Thursday 23 January 2014

SR-N1

It seems that the Wirral is about to embark on a pioneering water transport system which will see passenger carrying hovercraft take people to the North Wales holiday resorts (some mistake surely) of Rhyl and Llandudno as well as to Blackpool further up the Lancashire coast.

The service is due to be launched in 2015 and will use the New Brighton lifeboat slipway as the embark and disembark platform. Travel times are due to be in the region of 30-40 minutes which in all cases is considerably quicker than making the journey by road. It will be interesting to see how the enterprise maps out.

Sir Christopher Cockerell was thought to be the forefather of the hovercraft principle, and most young boys in the late 1950's and early 1960's had a model of the SR-N1 as part of their play group. The concept has been used for passenger transfer before, of course, primarily across the English Channel. It was first used though when  the passenger-carrying hovercraft , Vickers VA-3,in the summer of 1962 carried passengers regularly along the North Wales Coast from Moreton, Merseyside, to Rhyl. So it seems the new service is trying to resurrect the old.

This is another initiative generated as a spin off from  the investment in the Wirral waterways, by Peel Holdings. This large land developer has the objective of making the North West of England  the leading economic region in the Country. It first built and managed the Trafford Centre shopping complex near Manchester, but it has sold that as it now focuses on the Ocean Gateway.

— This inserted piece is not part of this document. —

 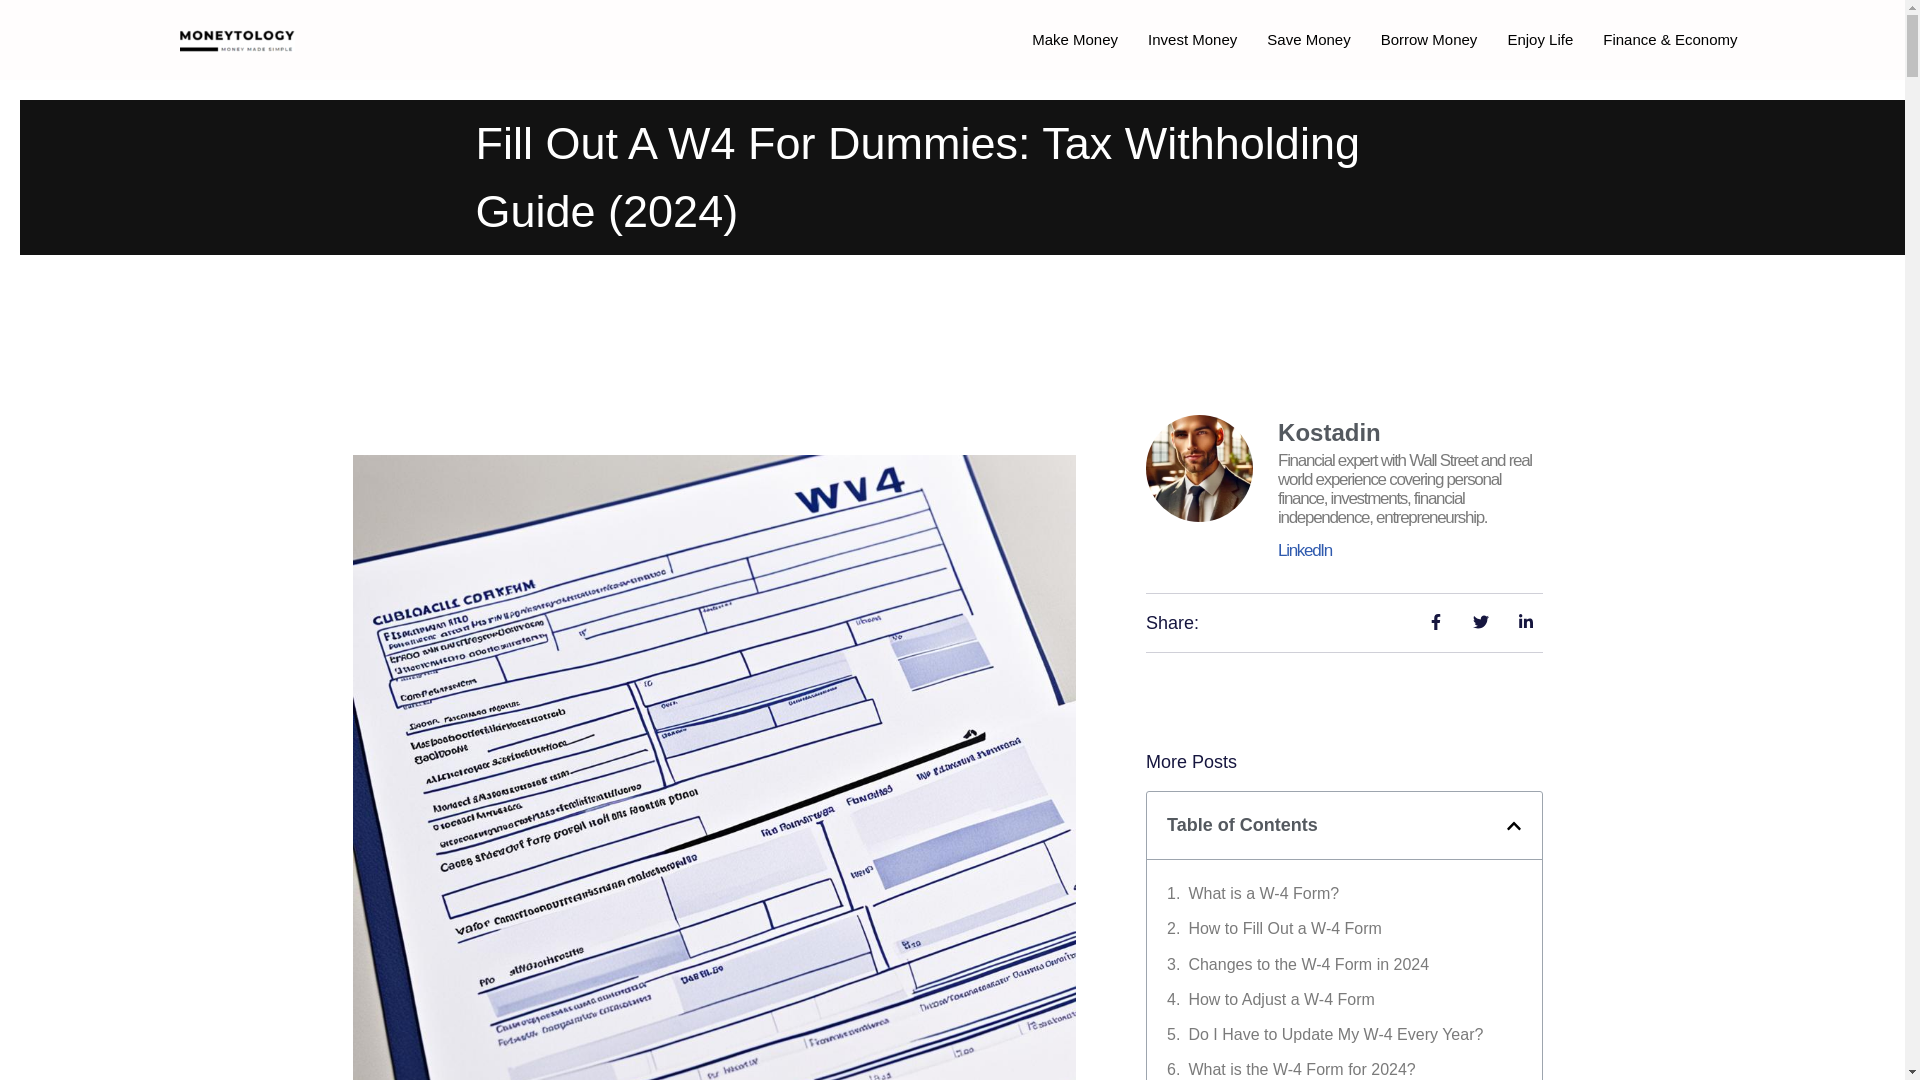 What do you see at coordinates (1308, 964) in the screenshot?
I see `Changes to the W-4 Form in 2024` at bounding box center [1308, 964].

This project is aimed at linking the new  port of Salford with a new port called Liverpool 2, via the Manchester Ship canal which it owns already.It is also driving the development of Wirral Waters and Liverpool Waters, the first of which is already underway and has approved planning permission for a trade centre and other early return projects. The Chinese are already active in their involvement with it.

To complement these developments Peel Holdings have acquired Liverpool John Lennon airport, the Lowry shopping complex in Salford and own and built the Salford media city into which the BBC recently moved.

Interesting times for the North West indeed.